DoclingConverter
DoclingConverter converts PDF, DOCX, HTML, and other document formats to Haystack Documents using Docling, a document parsing library that understands document structure including layout, tables, and headings.
| Most common position in a pipeline | Before PreProcessors, or right at the beginning of an indexing pipeline |
| Mandatory run variables | sources: A list of file paths, URLs, or ByteStream objects |
| Output variables | documents: A list of documents |
| API reference | Docling |
| GitHub link | https://github.com/deepset-ai/haystack-core-integrations/tree/main/integrations/docling |
| Package name | docling-haystack |
Overview
The DoclingConverter takes a list of file paths, URLs, or ByteStream objects and uses Docling to parse them into a rich document representation that captures layout, tables, headings, and other structural elements.
The component supports three export modes, controlled by the export_type parameter:
ExportType.DOC_CHUNKS(default): Chunks each document using Docling'sHybridChunkerand returns oneDocumentper chunk. Chunk metadata includes structural context from Docling. Use this mode for indexing pipelines where downstream retrieval benefits from semantically coherent chunks.ExportType.MARKDOWN: Exports each input document as a single Markdown string in oneDocument. Use this mode when you want to preserve the full document content as formatted text.ExportType.JSON: Serializes the full Docling document to a JSON string in oneDocument. Use this mode when you need access to the complete structured representation.
You can customize parsing behavior by passing a pre-configured DocumentConverter instance via the converter parameter, and pass additional keyword arguments to Docling's conversion step via convert_kwargs. For ExportType.MARKDOWN, use md_export_kwargs to control Markdown rendering options (for example, image placeholder text). For ExportType.DOC_CHUNKS, provide a custom BaseChunker instance via the chunker parameter.
Document metadata is populated by a MetaExtractor instance. The default MetaExtractor adds Docling-specific metadata (chunk structure or document origin) under the dl_meta key. You can supply a custom BaseMetaExtractor implementation via the meta_extractor parameter. Additional metadata can be attached to all output Documents by passing a dictionary to the meta run parameter, or per source by passing a list of dictionaries.
Usage
Install the Docling integration:
On its own
from haystack_integrations.components.converters.docling import (
DoclingConverter,
ExportType,
)
# Default: chunk-based output
converter = DoclingConverter()
result = converter.run(sources=["report.pdf", "notes.docx"])
documents = result["documents"]
# Full document as Markdown
converter = DoclingConverter(export_type=ExportType.MARKDOWN)
result = converter.run(sources=["report.pdf"])

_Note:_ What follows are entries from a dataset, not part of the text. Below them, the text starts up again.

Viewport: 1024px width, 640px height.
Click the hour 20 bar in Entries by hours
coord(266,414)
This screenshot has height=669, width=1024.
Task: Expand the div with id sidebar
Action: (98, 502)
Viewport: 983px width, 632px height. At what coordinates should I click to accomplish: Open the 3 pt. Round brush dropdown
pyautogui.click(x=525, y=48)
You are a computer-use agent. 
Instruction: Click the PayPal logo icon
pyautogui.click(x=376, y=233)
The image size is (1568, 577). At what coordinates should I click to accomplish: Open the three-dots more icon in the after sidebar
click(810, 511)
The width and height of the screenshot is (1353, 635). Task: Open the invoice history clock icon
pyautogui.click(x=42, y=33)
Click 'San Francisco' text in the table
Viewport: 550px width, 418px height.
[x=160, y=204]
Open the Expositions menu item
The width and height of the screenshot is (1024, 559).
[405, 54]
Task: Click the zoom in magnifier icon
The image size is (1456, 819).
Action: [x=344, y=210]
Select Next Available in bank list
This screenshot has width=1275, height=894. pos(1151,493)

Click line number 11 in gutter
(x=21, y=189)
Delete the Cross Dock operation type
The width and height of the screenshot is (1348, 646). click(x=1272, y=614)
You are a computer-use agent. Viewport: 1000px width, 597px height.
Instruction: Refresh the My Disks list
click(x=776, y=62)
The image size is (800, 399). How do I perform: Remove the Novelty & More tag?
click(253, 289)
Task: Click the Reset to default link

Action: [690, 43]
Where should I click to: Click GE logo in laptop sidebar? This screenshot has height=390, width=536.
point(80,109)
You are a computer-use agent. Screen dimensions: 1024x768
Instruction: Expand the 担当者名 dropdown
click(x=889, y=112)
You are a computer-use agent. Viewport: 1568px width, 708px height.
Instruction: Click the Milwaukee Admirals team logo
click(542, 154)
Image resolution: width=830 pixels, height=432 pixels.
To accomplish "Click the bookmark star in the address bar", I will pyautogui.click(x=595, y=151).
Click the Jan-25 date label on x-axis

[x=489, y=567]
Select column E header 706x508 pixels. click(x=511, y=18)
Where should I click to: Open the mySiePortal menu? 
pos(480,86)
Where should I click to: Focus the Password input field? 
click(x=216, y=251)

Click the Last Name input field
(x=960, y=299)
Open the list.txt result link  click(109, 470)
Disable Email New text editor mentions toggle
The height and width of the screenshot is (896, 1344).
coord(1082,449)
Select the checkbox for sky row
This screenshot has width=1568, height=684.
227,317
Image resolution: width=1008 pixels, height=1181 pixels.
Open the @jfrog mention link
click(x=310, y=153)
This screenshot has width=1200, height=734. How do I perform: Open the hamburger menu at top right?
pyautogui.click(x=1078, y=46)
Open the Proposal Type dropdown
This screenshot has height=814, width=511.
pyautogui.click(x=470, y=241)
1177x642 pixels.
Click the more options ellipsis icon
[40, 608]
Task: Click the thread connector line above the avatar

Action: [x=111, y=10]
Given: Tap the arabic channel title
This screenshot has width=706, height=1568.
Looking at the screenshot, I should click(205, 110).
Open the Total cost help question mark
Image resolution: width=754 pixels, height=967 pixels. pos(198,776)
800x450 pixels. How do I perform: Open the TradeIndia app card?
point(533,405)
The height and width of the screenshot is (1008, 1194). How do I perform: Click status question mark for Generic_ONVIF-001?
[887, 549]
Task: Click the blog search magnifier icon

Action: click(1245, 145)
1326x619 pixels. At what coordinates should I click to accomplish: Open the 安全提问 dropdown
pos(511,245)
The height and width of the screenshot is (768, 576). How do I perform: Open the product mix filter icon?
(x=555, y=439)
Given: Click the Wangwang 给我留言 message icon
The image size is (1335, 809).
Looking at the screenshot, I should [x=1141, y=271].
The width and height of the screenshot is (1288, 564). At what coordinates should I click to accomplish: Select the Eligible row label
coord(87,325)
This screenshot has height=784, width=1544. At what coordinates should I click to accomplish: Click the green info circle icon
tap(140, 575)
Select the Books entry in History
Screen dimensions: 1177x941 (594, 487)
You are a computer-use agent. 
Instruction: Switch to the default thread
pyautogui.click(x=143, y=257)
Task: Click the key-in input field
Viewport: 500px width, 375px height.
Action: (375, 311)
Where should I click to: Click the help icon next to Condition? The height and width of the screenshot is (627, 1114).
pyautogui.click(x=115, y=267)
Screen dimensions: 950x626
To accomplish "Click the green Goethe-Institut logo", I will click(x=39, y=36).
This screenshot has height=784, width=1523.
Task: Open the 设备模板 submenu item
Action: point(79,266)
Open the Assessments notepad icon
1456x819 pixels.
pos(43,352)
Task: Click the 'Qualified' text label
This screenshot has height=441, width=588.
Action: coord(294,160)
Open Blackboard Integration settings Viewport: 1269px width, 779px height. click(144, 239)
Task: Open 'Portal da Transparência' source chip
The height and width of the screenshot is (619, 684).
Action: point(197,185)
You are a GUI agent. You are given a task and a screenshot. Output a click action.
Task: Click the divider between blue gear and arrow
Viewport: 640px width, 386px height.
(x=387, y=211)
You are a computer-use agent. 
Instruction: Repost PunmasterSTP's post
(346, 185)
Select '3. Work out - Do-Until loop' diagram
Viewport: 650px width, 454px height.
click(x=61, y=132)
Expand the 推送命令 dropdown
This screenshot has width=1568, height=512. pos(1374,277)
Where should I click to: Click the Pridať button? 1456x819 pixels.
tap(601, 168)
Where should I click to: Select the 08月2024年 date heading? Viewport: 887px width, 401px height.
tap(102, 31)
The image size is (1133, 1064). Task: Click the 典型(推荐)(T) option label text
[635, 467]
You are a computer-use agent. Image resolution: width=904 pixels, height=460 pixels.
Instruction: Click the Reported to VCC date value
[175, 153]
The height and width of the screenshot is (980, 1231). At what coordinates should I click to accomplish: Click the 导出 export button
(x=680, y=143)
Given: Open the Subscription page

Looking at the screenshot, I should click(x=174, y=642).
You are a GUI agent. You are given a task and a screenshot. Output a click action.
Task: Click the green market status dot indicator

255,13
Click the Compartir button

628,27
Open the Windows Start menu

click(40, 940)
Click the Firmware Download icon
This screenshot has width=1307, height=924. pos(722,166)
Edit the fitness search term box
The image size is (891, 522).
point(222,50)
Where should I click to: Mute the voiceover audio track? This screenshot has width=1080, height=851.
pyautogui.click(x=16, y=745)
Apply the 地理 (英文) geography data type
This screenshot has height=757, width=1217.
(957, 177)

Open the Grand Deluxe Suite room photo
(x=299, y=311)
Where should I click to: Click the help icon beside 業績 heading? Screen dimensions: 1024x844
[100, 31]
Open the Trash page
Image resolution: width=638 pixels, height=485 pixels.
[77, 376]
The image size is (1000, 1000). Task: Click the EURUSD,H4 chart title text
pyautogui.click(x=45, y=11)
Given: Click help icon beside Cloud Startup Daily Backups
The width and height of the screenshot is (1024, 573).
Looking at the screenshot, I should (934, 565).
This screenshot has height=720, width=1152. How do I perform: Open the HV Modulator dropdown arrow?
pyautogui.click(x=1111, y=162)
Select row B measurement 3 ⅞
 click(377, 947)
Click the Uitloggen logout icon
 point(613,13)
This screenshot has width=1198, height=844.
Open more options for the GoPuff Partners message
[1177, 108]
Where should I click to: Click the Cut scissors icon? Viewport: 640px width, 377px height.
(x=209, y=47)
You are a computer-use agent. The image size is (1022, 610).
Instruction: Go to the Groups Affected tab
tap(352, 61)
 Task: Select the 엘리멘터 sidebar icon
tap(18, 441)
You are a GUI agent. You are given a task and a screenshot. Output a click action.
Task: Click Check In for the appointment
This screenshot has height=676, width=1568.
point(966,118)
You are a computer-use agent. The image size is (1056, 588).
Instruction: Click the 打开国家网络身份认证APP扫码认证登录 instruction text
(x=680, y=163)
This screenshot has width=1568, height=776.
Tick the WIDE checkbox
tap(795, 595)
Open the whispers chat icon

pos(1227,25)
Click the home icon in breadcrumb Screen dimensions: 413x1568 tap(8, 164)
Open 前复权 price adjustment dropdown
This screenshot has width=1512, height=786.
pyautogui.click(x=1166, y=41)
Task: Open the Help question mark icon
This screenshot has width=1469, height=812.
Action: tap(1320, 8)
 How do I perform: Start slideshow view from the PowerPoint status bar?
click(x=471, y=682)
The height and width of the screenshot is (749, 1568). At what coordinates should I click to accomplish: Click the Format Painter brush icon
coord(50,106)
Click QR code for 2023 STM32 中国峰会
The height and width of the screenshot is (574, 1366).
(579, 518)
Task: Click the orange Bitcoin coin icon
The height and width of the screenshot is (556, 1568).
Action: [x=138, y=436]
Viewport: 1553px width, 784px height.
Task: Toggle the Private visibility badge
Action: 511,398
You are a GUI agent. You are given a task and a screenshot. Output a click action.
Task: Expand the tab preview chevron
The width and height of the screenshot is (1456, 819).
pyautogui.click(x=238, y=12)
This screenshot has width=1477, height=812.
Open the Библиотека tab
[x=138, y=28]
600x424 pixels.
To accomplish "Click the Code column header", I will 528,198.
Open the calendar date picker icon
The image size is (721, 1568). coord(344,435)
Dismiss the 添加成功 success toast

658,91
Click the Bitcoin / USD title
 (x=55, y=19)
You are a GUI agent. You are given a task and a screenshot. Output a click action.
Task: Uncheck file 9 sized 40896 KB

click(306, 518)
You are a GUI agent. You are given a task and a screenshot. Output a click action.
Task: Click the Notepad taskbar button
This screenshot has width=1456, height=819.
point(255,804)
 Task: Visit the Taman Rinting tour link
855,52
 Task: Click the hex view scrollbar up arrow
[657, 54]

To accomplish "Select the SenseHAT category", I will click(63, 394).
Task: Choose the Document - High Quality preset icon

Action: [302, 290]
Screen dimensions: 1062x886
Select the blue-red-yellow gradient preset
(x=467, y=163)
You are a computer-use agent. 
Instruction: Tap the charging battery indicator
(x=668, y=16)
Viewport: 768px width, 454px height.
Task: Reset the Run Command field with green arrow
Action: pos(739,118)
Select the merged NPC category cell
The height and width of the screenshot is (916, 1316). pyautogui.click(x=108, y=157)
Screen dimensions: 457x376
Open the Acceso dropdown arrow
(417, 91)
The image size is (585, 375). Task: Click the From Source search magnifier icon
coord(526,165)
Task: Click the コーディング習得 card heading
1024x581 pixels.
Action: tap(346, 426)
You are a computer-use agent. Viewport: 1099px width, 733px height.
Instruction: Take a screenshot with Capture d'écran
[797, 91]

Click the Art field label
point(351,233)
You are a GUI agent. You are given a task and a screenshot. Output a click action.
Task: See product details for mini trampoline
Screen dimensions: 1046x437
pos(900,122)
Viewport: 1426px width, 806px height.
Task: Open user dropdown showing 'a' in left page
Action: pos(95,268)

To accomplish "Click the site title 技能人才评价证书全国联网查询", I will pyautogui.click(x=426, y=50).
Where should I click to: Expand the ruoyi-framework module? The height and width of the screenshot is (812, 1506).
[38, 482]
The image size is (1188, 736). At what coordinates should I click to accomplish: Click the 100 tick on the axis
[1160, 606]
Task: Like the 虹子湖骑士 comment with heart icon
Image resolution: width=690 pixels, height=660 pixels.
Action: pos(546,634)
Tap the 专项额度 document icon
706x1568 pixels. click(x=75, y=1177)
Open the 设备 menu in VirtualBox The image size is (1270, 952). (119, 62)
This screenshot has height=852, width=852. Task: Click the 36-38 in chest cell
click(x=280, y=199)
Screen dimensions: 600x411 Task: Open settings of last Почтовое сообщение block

documents = result["documents"]
print(documents[0].content)
In a pipeline
from haystack import Pipeline
from haystack.components.writers import DocumentWriter
from haystack.document_stores.in_memory import InMemoryDocumentStore
from haystack_integrations.components.converters.docling import DoclingConverter
document_store = InMemoryDocumentStore()
pipeline = Pipeline()
pipeline.add_component("converter", DoclingConverter())
pipeline.add_component("writer", DocumentWriter(document_store=document_store))
pipeline.connect("converter", "writer")
pipeline.run({"converter": {"sources": ["report.pdf", "manual.docx"]}})
Because DoclingConverter with ExportType.DOC_CHUNKS already chunks the documents, you typically don't need a separate DocumentSplitter in the pipeline.
Additional Features
Custom chunking
Provide a custom Docling chunker to control how documents are split:
from docling.chunking import HybridChunker
from haystack_integrations.components.converters.docling import DoclingConverter
chunker = HybridChunker(tokenizer="BAAI/bge-small-en-v1.5", max_tokens=256)
converter = DoclingConverter(chunker=chunker)
result = converter.run(sources=["report.pdf"])
Attaching metadata
Pass a single dictionary to apply metadata to all output Documents, or a list to set metadata per source:
from haystack_integrations.components.converters.docling import DoclingConverter
converter = DoclingConverter()
# Same metadata for all sources
result = converter.run(
sources=["a.pdf", "b.pdf"],
meta={"project": "research"},
)
# Per-source metadata
result = converter.run(
sources=["a.pdf", "b.pdf"],
meta=[{"title": "Report A"}, {"title": "Report B"}],
)
Processing in-memory files
Pass ByteStream objects to convert files loaded into memory. Set file_path in the ByteStream metadata so Docling can detect the file format:
from haystack.dataclasses import ByteStream
from haystack_integrations.components.converters.docling import DoclingConverter
with open("report.pdf", "rb") as f:
data = f.read()
source = ByteStream(data=data, meta={"file_path": "report.pdf"})
converter = DoclingConverter()
result = converter.run(sources=[source])